Leïla Brett et Yann Lestrat déconstruisent les marquent qui constituent nos repères de positionnement. Un papier milimétré est devenu quasi-monochromme, Leila Brett y a recouvert chaque petit carré de blanc. Yann Lestrat a détourné lui un niveau à bulle. Tami Notsani se plait à tromper notre regard grâce à la photographie. Jennifer Brial s'est intéressé à la projection cartographique et en a fait un tableau géométrique à base de triangles. Avec "Le Monde épinglé" , elle s'attaque à un globe terrestre où nos repères s'effacent au profit d'une sphère piquée de tout côté. Pierre-Guillaume Clos propose lui, de petits objets à manipuler, la référence à la mesure ne se trouve plus que dans la forme. Anne-Charlotte Depincé s'est elle intéressée aux cartes postales, au voyage donc. Suzy Lelièvre et Laurent Mareschal ont détourné les outils de mesure et de repérage. Le mètre étalon est transformé, découpé. Mais nous sommes aussi invités à participer à une oeuvre en inscrivant nous-même notre itinéraire sur un plan de Paris. Ce plan de Paris est reproduit par Laurent Mareschal, formant un papier peint.

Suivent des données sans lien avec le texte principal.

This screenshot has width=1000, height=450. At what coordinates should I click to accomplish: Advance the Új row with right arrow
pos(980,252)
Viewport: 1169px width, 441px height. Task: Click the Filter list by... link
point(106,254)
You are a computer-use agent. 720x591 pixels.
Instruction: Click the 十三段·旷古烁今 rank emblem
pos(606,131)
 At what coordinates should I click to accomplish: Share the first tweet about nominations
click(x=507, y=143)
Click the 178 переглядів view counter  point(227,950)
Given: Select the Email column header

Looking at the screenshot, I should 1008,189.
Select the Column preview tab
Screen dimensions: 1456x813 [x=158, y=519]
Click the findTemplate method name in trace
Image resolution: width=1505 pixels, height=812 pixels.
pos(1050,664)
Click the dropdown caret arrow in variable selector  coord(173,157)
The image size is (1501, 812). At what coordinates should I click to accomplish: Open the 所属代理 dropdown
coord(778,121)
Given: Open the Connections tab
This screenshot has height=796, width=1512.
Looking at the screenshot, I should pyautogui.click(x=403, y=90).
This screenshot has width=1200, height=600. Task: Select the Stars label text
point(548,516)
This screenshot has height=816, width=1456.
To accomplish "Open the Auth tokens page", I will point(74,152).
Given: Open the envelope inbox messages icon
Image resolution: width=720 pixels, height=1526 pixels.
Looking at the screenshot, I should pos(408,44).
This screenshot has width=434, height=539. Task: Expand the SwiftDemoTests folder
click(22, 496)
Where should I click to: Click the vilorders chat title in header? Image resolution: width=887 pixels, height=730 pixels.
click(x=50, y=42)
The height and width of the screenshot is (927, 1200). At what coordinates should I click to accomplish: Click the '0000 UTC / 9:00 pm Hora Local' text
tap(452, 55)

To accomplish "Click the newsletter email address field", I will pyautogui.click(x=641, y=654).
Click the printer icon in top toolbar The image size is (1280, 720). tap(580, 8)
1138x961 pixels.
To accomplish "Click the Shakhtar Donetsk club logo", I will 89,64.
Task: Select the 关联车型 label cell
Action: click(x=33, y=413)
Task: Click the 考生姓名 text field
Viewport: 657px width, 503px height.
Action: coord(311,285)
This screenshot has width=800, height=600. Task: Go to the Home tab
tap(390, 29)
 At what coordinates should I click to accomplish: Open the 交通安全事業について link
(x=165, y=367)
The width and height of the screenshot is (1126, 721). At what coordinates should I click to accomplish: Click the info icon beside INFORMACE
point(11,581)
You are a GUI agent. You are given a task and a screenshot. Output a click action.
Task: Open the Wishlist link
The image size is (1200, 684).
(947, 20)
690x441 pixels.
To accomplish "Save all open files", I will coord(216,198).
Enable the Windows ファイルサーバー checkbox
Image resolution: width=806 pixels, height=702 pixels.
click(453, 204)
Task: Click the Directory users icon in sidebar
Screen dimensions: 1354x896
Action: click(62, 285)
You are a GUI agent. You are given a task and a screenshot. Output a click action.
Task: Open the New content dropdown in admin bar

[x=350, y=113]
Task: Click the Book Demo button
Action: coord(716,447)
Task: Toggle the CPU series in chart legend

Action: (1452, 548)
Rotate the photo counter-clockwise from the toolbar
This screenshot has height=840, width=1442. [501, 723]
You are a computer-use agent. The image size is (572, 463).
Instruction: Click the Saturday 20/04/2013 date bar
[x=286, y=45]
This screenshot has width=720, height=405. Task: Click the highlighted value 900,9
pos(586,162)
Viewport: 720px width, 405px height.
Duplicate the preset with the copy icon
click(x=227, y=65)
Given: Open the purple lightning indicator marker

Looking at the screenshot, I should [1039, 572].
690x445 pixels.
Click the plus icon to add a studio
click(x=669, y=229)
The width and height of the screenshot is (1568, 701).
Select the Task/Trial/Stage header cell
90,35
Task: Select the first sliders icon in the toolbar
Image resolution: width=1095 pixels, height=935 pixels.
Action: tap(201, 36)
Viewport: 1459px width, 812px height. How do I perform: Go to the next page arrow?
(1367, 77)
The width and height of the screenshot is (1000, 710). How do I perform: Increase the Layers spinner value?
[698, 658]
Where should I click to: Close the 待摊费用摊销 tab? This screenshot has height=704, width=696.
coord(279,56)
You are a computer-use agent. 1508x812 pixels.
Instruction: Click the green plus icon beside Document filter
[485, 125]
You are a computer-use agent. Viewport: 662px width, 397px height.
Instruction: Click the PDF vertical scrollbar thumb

Chaque artiste montre que la notion d'espace est devenue floue. D'ailleurs, on sait bien comment les outils de mesure de l'espace se sont multipliés. Les oeuvres présentées sont toutes des propositions où notre imaginaire se voit confronté à une perte des repères. Nous pouvons envisager ainsi les outils cartographiques comme de simples objets vecteurs d'images et de poésie. L'homme a toujours cherché à se répérer dans l'espace, à marquer son territoire, ces artistes nous dévoilent donc d'autres manières de penser l'inscription sur une carte, dans le paysage.